To experience testaroli for yourself, you have to fly to Milan, and catch the train to Genoa. Then you catch another train to La Spezia, the town that marks the southern full stop to the Ligurian coastline known as the Italian riviera. Now you have to get a local train to the village of Sarzana in the Lunigiana region, which sneaks its way over the border into Tuscany.

I would recommend that you stop in the square for a coffee and a slice of sweet onion focaccia, to catch your breath.

From here on, you need an uncle who has lived in the area all his life. I immediately adopted Mario Guelfi, who was raised in Sarzana, and now owns the genuinely good Ciccio seafood restaurant in nearby Bocca di Magra, at the very mouth of the Magra river.

Without an uncle, it will do you no good asking for testaroli. They will just look at you strangely, shake their heads, and move off. And that's just in Sarzana, its home town. In the next village, they may never have heard of it at all. My new Uncle Mario, though, will take you at breakneck speed up winding roads to his home, where the testaroli has been baked in his hand-made oven, fired by olive wood, and tended by the modest, hard-working Uncle Andrea.

Testaroli is a huge flat round pancakey thing made from wholemeal wheat dough. Since Roman times, it has been cooked on hot slate in flat earthenware discs known as testi. It bakes until firm, is then cut into bite-sized pieces, and boiled in simmering water like pasta, until it softens. Uncle Mario dresses it in the famous Ligurian pesto, made from his sweet, home- grown basil.

What makes testaroli even more delicious is the realisation that there is practically nowhere else in the world you can eat it. There are no testaroli bars in Venice Beach; and no testaroli- to-go corners in our local supermarkets. There is no Testaroli Haven, Planet Testaroli or Testaroli King.

You will barely find it in an Italian food reference library. It doesn't rate a single mention in Carluccio's Italian Food, and is nowhere to be found in Anna Del Conte's marvellously comprehensive Gastronomy of Italy.

We live in a world where slow-cooked salmon with porcini risotto and black pudding appear on the one plate, and where it's considered OK to serve harissa-spiced poussin on Chinese cabbage with a mirin-infused jus.

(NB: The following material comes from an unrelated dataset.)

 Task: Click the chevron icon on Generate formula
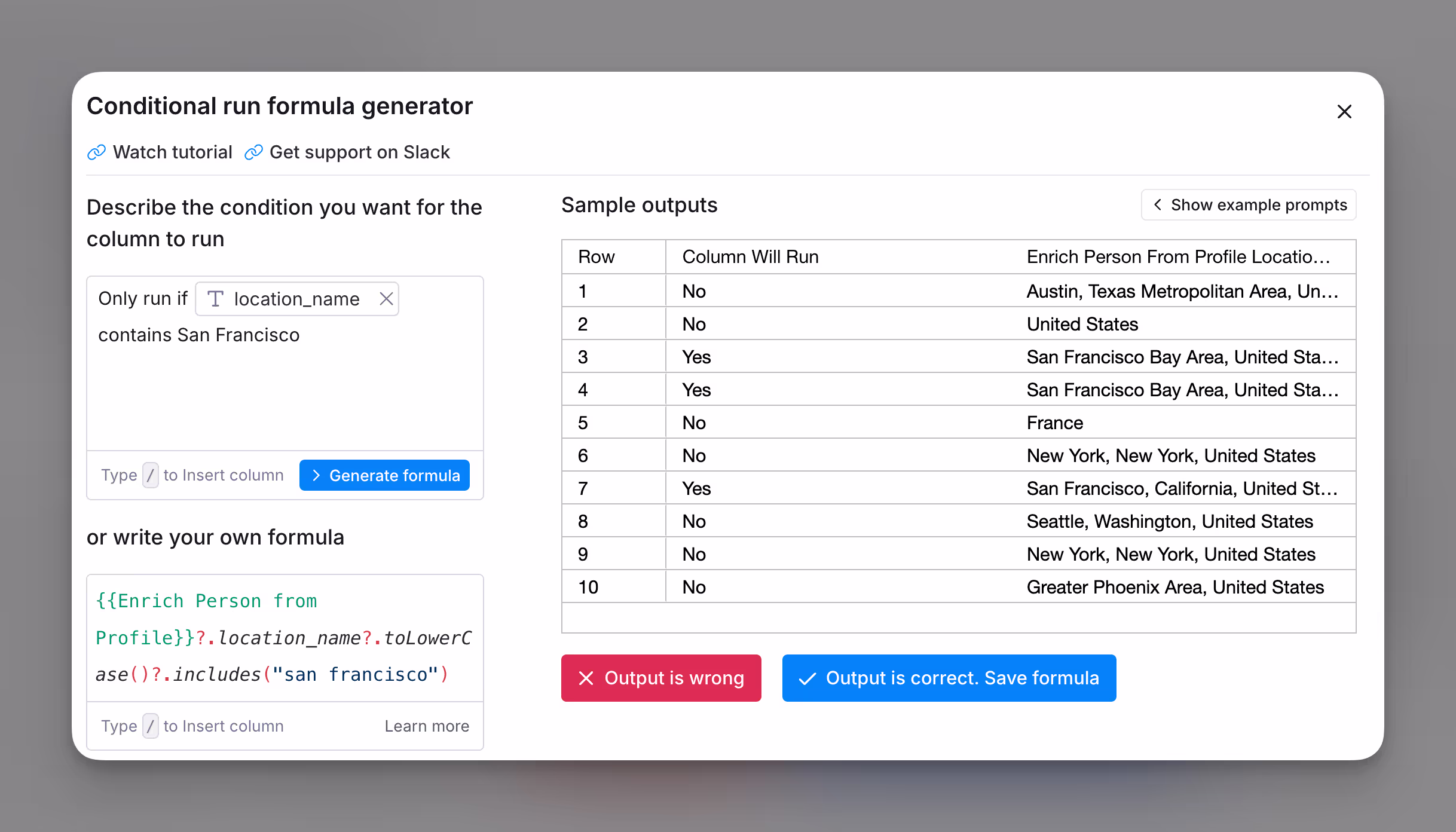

The most popular restaurant in Shanghai is German. In Taipei, they're all eating Italian pizza. McDonald's now rules Rome and the queues outside the KFC in Beijing are longer than those outside the venerable Qianmen Quanjude Peking Duck restaurant.

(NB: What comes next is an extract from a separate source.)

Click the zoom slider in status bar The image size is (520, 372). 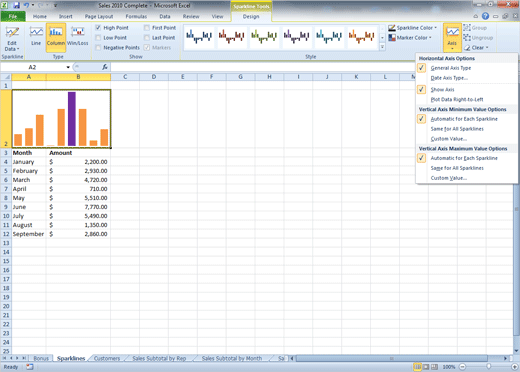pyautogui.click(x=489, y=367)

So testaroli has become a symbol for me, a shield held high against the onset of the global kitchen.

Another weapon in my armoury is the memory of Uncle Mario's farinata, a flat, chickpea flour tart, flavoured with olive oil and pepper and oven- baked until crisp and golden outside, and meltingly soft inside. Dating from pre-Roman times, it is traditionally cooked in a special wrought- iron baking dish.

The reason so many of these local dishes are not known outside the area is because of the relative isolation of the Ligurian coastline, fringed by the sea, and hemmed in by steep mountain sides.

Feeling proud of myself for unearthing one of the last bastions of real regional cooking, I found myself boasting across a table to the New York food critic and author Jeffrey Steingarten, self-billed as the man who ate everything. Farinata, I reckoned, is one thing he would not have eaten.

Wrong. He apparently loved the stuff so much on his last trip to Liguria that he lugged two incredibly heavy farinata pans back to America.

Omigod, America. Farinata burgers, anyone?